Reform

Transforming HMRC

HMRC’s Contact Platform Manager, Lily Lewis provides some insight into HMRC’s digital mission.

HMRC is a very large organisation, it sends out roughly 220 million items of post per year and receives 60 million items. It also handles in the region of 50 million calls a year and accounts for 70 per cent of the transactions on .gov.uk with 1.1 billion online transactions.

However, whilst 1.1 billion online transactions may seem like a large number, HMRC’s Contact Platform Manager, Lily Lewis admits much more needs to be done to achieve the organisation’s digital ambition. “We need to achieve a radically different experience for our customers,” says Lewis. “The experience we want is one that moves us into a multi-channel contact model with our customers, essentially offering them the right contact at the right time on the right device.

“We need to improve every channel that we provide to our customers and like every organisation we want to drive down our costs, improve compliance and improve the service we provide. Our telephone service is still important to us but it is no longer our primary focus. 

“Our goal is to drive down routine calls, drive them into other channels and keep customers in the digital channels. That’s not to say we want to get rid of the telephony channel, we still want to keep it for more complex cases.”

Digital ambition

This radical transformation Lewis talks of has already begun, HMRC launched its digital accounts last year and already has 3.4 million business customers using the service. These accounts are hosted in the cloud, on a multi-channel digital platform that received widespread recognition and was named the digital project of the year in 2015 by the British Computer Society.

HMRC has also launched 26 new digital services that, amongst other things, allow customers to file their taxes online, track processed invoices and make payments. The portal that allows customers to do this has received around 24 million hits since launch. This year 9.24 million self-assessments were filed online and HMRC staff dealt with 14 returns per second.

According to Lewis, 1.8 million customers have now opted to go paperless and as such, outbound post has been reduced by over 16 per cent. HMRC is also focused on helping those who may not be comfortable with digital management of their taxes to become more acquainted with the idea.

“Our agenda to help those who can’t go online is something we call assistant digital,” says Lewis. “We have several different areas that we have looked at. We also launched the trusted helper service which will allow people to register a friend or family to do their online tax returns on their behalf. 

“We have been trying some services that allow us to take over and help customers as they fill in their forms and we’re planning to launch that soon. We also have webinar services. 73,000 customers have taken part in our webinars and we have seen a 400 per cent growth in the use of our online services as a result. We see webinars very much as part of our future.”

Strategy

Lewis recognises that in order to organically grow the use of online services, the customer needs to be placed at the heart of the service.

“To provide the best online services we can, we employ researchers and invite real customers to come into our digital delivery centres and sit with our technicians to test the system,” she says. “These interactions help the engineers learn what the user wants and needs.”

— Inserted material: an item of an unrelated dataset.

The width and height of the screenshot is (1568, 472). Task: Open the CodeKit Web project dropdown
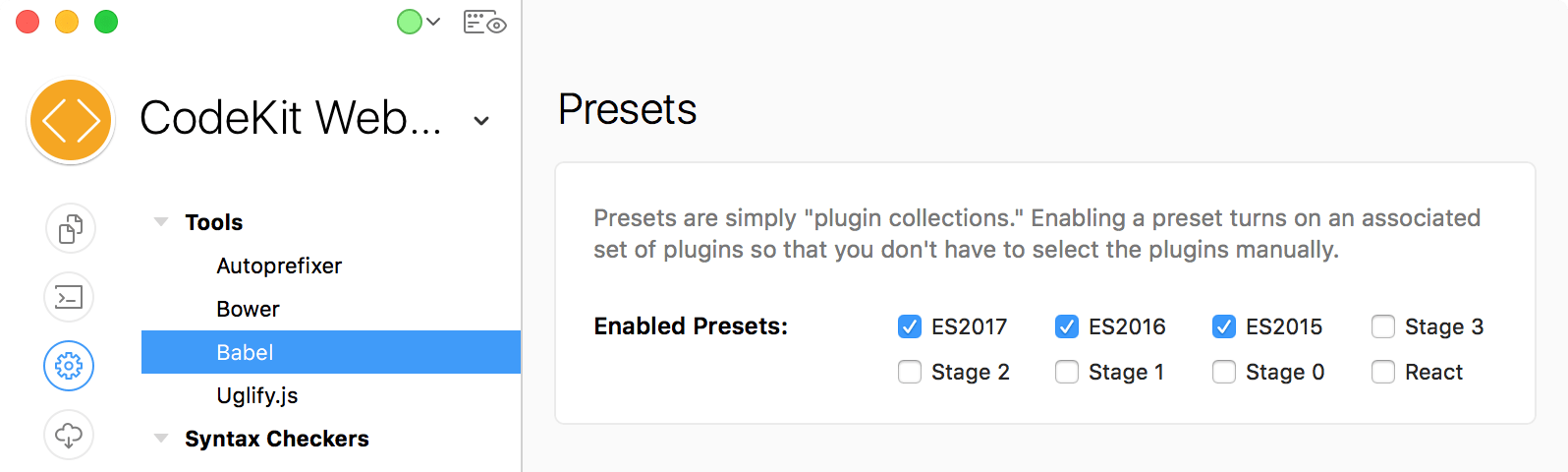[x=481, y=121]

Data is also very important to HMRC. Currently a data enterprise hub is being built which will have a collection of all the data throughout HMRC. The plan, according to Lewis is to ensure that HMRC becomes a data driven organisation.

“We also want to help customers help themselves,” says Lewis. “We have broken it down into one-to-one, one-to-many and self-serve categories. Some of these we have already delivered on, for example since April last year we have had our webchat service in action. We don’t have a fixed button, we employ a technology that offers a webchat when certain conditions are met. 

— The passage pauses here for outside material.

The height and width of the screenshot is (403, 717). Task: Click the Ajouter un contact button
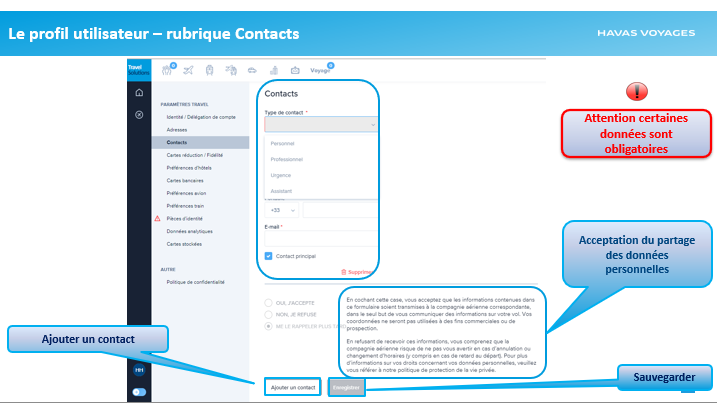click(x=294, y=386)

“We have found that service to be very popular with 80 per cent of users stating that they would have called the helpdesk had it not been able to deal with the query. Similarly, advisor productivity has increased as 3-to-1 chats are now available.

“We have also launched a virtual assistant service called Ruth, which very much follows the agile principles of test, learn and grow. We have hit one million interactions with Ruth and see her very much as trying to triage out the queries and keep the customers in the digital channel.”

Development

Outlining HMRC’s development of their digital services, Lewis reveals that a new supplier has been appointed to supply the platform and the relationship is working well.

“The arrangement is part of the government agenda to deal with more SMEs and it has proved to be very successful,” Lewis enthuses.

“We managed to configure the platform in nine months and rolled it out to 21 locations across the UK to 8,000 advisors in nine weeks. It was a staggering achievement. The benefit was that as a contact platform it has now become one of the largest Cisco hosted platforms of its kind in the world.

“We’ve now got 22,000 advisors on our platform and we can deliver contact centre services across any HMRC site in the UK. We are no longer individual offices, we no longer have to bus our staff around the UK to help the peak demand and that is a really big achievement. Our platform is cloud based so we can upgrade the services behind the scenes. One of our big upgrades took place in February when we increased the capacity to meet the current demands.

“To develop our ideas we work in a very agile way. Test, learn and grow is our motto. We work on a discovery phase, an alpha phase, private and public beta and a full blown production. We want to test those ideas and when we bring them into alpha environment we have a two week testing phase. The idea might not work out, but at least only two weeks of your time have been wasted.”